The ultimate goal of cancer drug discovery has always been linked to the ability to discriminate between normal and cancerous tissue. The ability of a drug to kill cancer cells and not normal cells would minimise the toxic side effects associated with traditional chemotherapy and allow higher doses to be used to speed up the destruction of the tumour.

Proteins can be used to home in on a target on the surface of cancer cells and deliver a drug-laden warhead. This requires a target on the surface of the cancer cells that isn’t present on normal tissue. Scientists have been searching for these targets for many years and many so-called targeted cancer treatments have been developed, with varying degrees of success.

The idea that one such cancer target might be found in the placenta of pregnant women, as is the case for this latest discovery, may seem at first glance to be rather bizarre. However, researchers have believed for many years that the secrets associated with the initiation and progression of cancer, may be hidden in the way that the foetus develops from a simple pre-embryonic clump of cells and the changes that occur in the placenta during the baby’s development in the womb.

Understanding some of these normal development processes might lead to a groundbreaking discovery in cancer research, such as has been reported by these researchers. In this instance, the protein found on the surface of the malaria parasite was found to bind to targets on the placenta. This allowed the parasite to associate itself with the placenta, which can lead to a common complication of malaria infection in pregnancy.
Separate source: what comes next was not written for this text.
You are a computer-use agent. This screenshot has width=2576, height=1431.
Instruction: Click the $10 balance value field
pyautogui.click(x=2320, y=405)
But the subsequent discovery that it also binds to specific sugar targets on the surface of cancer cells was exploited by the scientists.

Sugar carries important information

Although largely neglected by the scientific community, over many years, complex sugars are rapidly being seen as some of the most important molecules on the surface of normal and cancerous cells. In many ways the information carried by sugars is far more complex than that carried in the DNA of your genes. And perhaps the most important advance in this new study is really the sugar target itself.
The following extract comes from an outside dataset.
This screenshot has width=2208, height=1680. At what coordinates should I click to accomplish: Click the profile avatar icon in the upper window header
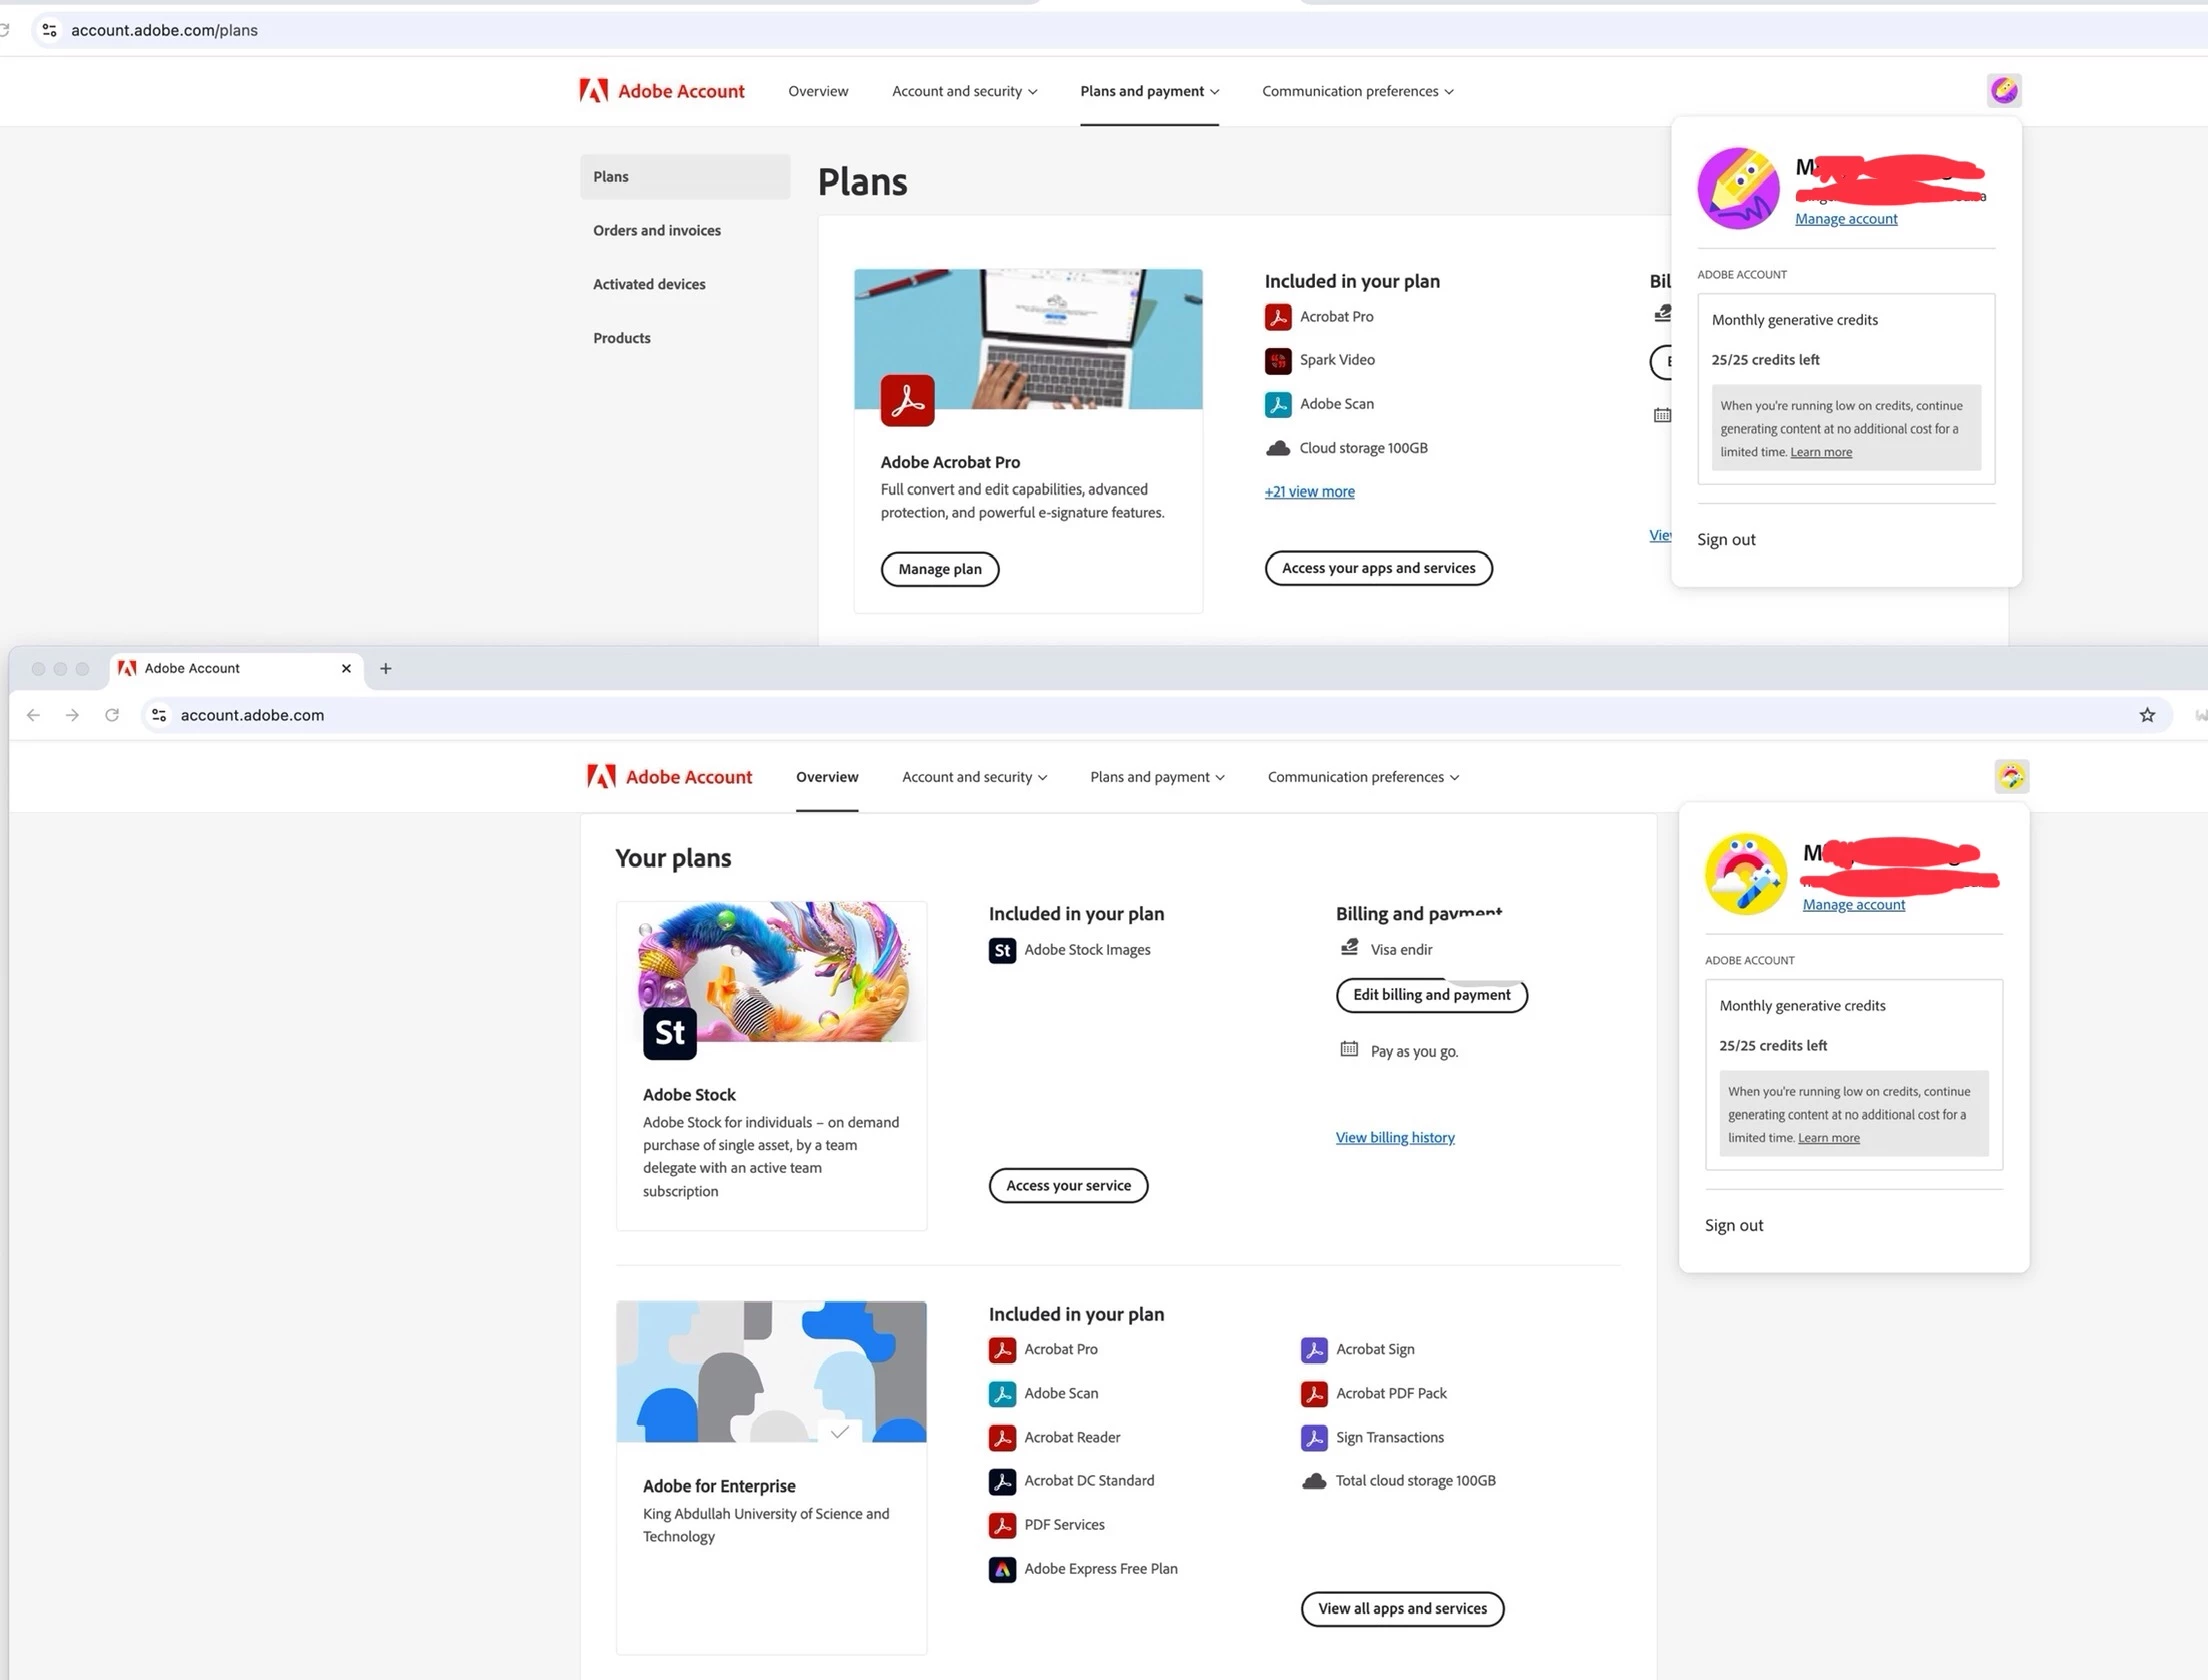(2003, 90)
Previous attempts to use complex sugars as a target for cancer treatment have had been encouraging, however, most of these have involved work in cancer vaccines. So the identification of proteins that can seek out sugars only found on the surface of cancer cells could be a major step forward in our ability to target cancer with protein-drug complexes.

Animal studies aren’t perfect. www.shutterstock.com

So will this new “protein guided” drug delivery system really deliver cancer drugs to human tumours and minimise the risk of damage to the patient’s healthy tissue? Evidence from an experiment with mice suggests that it will. Unfortunately, experiments on animals do not always translate into the successful treatment of patients, and we must be cautious in interpreting these kinds of findings. The number of different sugar structures on the surface of normal and cancerous cells is also vast and small differences can lead to their success or failure as a cancer-specific target. A relatively insignificant change in the structure of the sugars between the non-human models and patients could easily lead to the protein drug complex hitting normal cells as well as the cancer, causing considerable harm to the patient.

Although the results of this recent study are exciting, it will be a long time before we can determine its full impact on the field of targeted cancer treatment. Scientists and people with cancer will undoubtedly watch with great interest as these protein-drug complexes move into clinical trials.